"And the beat goes on......................"
Katherin Canton, Lead Organizer of the San Francisco Bay Area based consortium of arts leaders ABBA - Arts for a Better Bay Area - asked me if I would organize an online blog forum with leaders of the local arts agencies in the area.
Despite their popularity, I haven't hosted a blogathon (blog forum) in some time, as these events seem to get ever more difficult to organize. It isn't that people don't want to do them, it's that schedules have never been more demanding for people, and time a precious commodity of which there is never enough. So it now takes considerable effort on everyone's part to find a convenient and consensus time period to schedule a forum. And so I am very grateful to the panelists who agreed to participate in this forum and for their thoughtful answers to five questions.
All five questions adhered to the general theme of the Bay Area as an interconnected, interdependent whole - one in which, while local agencies still function as separate and independent arts ecosystems, often in silos, those agencies are increasingly part of a larger construct. And the challenge is whether to, when, how and where to work as part of a region. That reality is, I think, not unlike any number of metro areas across the country.
The Bay Area is generally thought of as nine contiguous counties with the major cities of San Francisco, Oakland and San Jose included. And while San Jose is actually a larger city than San Francisco and more of a hub to Silicon Valley, and while Oakland has seen tremendous growth in their arts and artists moving there, and while the outlying areas (including a number of cities) have developed vibrant arts ecosystems and infrastructures of their own, San Francisco still continues to be the principal hub for the entire region. While San Francisco is home to more arts organizations than in the other cities and counties, those organizations depend on people in the other counties as their audiences and supporters. Indeed, there is a certain interconnectedness and synergy, as well as cooperation, collaboration and competition by and between the nine counties and the various cities, each of which has a version of its own local arts agency. While increasingly these organizations are out of their silos and interface with each other, they are all still autonomous entities dealing with widely varying demographics, populations, issues, circumstances and challenges.
The participants who accepted the invitation to ihis blog forum are:
Tom DeCaigny - Director of Cultural Affairs, San Francisco Arts Commission
Michele Seville - Arts & Culture Manager, City of Richmond
Connie Martinez - CEO, Silicon Valley Creates
Roberto Bedoya - Cultural Affairs Manager, City of Oakland
Kerry Adams Hapner - Director of Cultural Affairs for the City of San Jose
Kristen Madsen - Director, Creative Sonoma
Olivia Dodd - CEO & President, Napa Valley Arts Council
I will post their answers to one of the five questions each day beginning today and continuing through the week.
I believe ABBA plans to post the entire forum on their site as well.
ABBA Blog Forum:
The greater Bay Area arts ecosystem is dependent to a degree on residents of different areas patronizing and supporting the arts in neighboring cities and counties.
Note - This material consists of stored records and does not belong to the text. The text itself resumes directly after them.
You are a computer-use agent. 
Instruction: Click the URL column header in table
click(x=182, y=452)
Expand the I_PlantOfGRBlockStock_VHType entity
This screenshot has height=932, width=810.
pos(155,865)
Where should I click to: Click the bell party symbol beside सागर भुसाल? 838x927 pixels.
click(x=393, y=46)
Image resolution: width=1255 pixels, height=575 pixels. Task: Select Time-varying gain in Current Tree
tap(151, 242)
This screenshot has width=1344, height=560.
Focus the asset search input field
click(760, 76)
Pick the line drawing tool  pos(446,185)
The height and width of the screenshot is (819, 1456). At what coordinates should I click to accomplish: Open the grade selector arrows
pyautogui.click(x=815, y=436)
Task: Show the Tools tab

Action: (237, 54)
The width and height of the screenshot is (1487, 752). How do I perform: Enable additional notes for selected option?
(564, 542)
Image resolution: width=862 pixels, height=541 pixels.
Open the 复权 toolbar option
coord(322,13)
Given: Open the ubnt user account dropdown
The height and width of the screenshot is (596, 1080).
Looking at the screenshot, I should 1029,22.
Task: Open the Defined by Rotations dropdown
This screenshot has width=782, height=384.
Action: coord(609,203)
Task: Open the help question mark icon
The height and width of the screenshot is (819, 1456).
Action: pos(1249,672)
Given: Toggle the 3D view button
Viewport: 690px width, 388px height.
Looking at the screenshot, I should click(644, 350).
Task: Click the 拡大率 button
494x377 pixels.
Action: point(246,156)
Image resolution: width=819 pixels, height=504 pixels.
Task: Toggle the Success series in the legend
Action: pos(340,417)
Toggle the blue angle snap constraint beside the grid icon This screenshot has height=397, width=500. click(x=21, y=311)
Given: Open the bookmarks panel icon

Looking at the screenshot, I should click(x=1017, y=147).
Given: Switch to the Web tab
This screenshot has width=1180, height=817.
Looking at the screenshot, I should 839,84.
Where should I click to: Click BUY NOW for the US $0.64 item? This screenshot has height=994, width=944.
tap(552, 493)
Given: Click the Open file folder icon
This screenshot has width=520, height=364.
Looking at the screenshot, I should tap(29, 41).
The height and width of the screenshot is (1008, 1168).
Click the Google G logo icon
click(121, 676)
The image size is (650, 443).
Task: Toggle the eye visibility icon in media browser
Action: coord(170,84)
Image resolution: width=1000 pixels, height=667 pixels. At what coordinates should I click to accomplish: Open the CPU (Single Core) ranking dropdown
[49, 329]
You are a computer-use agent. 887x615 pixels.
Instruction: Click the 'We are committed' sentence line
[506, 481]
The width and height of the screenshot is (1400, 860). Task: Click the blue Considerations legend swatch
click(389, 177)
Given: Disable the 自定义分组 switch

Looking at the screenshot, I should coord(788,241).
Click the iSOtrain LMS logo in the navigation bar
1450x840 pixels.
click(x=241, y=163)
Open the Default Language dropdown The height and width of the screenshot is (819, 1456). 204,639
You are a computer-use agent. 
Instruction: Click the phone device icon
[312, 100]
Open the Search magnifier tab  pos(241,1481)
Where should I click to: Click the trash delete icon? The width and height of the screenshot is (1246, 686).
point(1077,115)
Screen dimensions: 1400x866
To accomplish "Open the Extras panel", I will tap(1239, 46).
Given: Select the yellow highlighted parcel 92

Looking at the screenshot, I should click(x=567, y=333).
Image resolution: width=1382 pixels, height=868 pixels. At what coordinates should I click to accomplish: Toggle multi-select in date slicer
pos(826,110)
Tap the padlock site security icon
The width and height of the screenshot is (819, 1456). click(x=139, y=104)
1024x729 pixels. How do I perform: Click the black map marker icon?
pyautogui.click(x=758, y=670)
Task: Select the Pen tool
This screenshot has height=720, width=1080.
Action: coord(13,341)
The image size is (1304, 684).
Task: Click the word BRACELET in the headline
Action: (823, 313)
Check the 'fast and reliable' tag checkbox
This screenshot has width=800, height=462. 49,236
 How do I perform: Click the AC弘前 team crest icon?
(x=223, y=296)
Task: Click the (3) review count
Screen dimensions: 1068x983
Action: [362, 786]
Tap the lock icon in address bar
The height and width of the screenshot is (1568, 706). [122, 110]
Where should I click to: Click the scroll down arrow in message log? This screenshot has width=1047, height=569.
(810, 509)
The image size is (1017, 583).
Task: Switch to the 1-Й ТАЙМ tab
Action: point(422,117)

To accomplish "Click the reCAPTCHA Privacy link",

Yet historically organizations have essentially operated in territorial silos. How might city and county local arts agencies and individual arts organizations cooperate and collaborate together more to the benefit of all? Is it a good idea? What kind of infrastructure exists, or might be created, to facilitate and nurture those kinds of joint efforts? What are your suggestions to move forward?
Tom DeCaigny: It may be a misconception that greater Bay Area arts organizations operate in territorial or geographic silos. Data shows that Bay Area arts audiences often travel to follow programming that appeals to them and many arts organizations have added new project locations and collaborative partnerships in response to the diverse communities they serve. Organizations such as The Lab, Queer Cultural Center, Youth Speaks, SFMOMA, A.C.T., Radar Productions, Axis Dance, Destiny Arts, Zaccho Dance Theater and many others have missions that serve the region and include regular programming collaborations throughout the Bay Area and beyond.
The Bay Area also has several strong arts service organizations that serve the region well. Established service organizations such as Theater Bay Area and Dancers’ Group as well as advocacy organizations such as Californians for the Arts and the Arts Education Alliance of the Bay Area facilitate regional dialogue and foster collaboration. Newer organizations like the Community Arts Stabilization Trust (CAST) are also set up to serve the region. CAST started in San Francisco with seed funding from the Kenneth Rainin Foundation and recently expanded their real estate model to Oakland. Organizations such as CAST offer innovative models for public and private sector partnership and therefore offer a promising path forward for advancing regional solutions to persistent challenges such as affordability of space for artists.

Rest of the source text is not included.